Урок по эпохе Просвещения
ГЁТЕ И ПУШКИН
Фауст на берегу моря
Фауст у Гёте и Пушкина — это классический сюжет из области сравнительной истории литературы. Он особенно памятен своей смысловой важностью: в образе Фауста оба поэта подводили итог целой эпохе — эпохе Просвещения.
Каждый вступающий в область сравнительной истории литературы должен определить для себя, каким инструментом он будет пользоваться. Выбор зависит от того, считать ли проблему лежащей в области контактных или типологических связей.
Сравнительная история литературы, или, иначе, компаративистика, — это один из самых распространенных в современной филологии подходов изучения.

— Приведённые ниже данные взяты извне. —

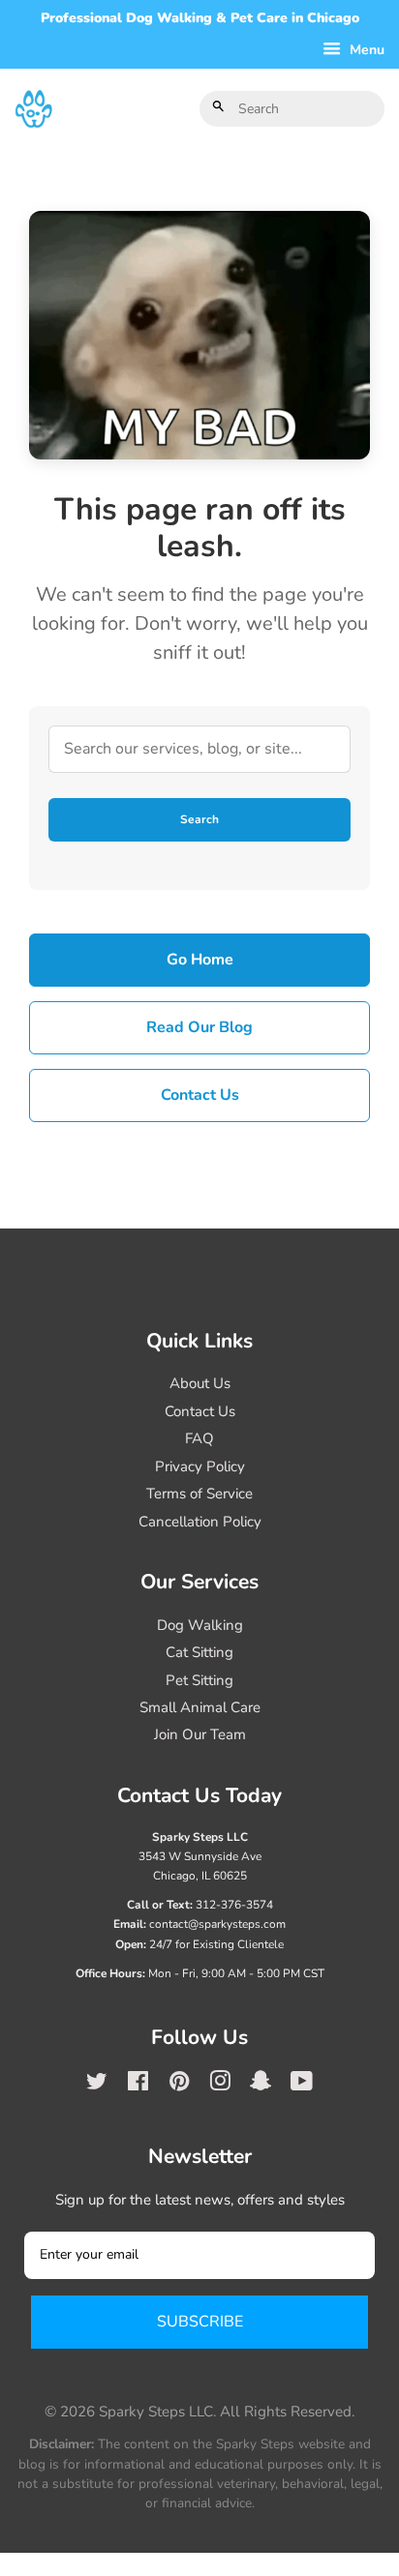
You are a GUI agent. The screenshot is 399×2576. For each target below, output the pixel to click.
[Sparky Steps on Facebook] (138, 2084)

Истоки этого подхода уводят к эпохе Просвещения, которая, как никогда прежде, сблизила народы, интенсивно обменивающиеся товарами и идеями. Люди увидели, что при всем различии разных культур в них много общего. В чем причина сходства? Произошло ли в одном случае воздействие одной культуры на другую или сходное родилось в силу каких-то общих законов развития? В первом случае культурные связи (которые изучает компаративистика) называют контактными, во втором — типологическими.
Знал ли Пушкин о замысле второй части «Фауста», когда (вероятно) летом 1825 г. он писал «Новую сцену между Фаустом и Мефистофелем»?[1] Или он независимо от Гёте пришел к сходной с ним интерпретации сюжета о Фаусте?
План второй части «Фауста» возник у Гёте в годы наиболее интенсивной работы над первой — в 1797—1801 гг., но (за исключением эпизода с Прекрасной Еленой для III акта) вторая часть создается после 1824 г.
А мог ли Гёте, вернувшийся к работе над второй частью трагедии, услышать от кого-то из русских путешественников о пушкинской сцене?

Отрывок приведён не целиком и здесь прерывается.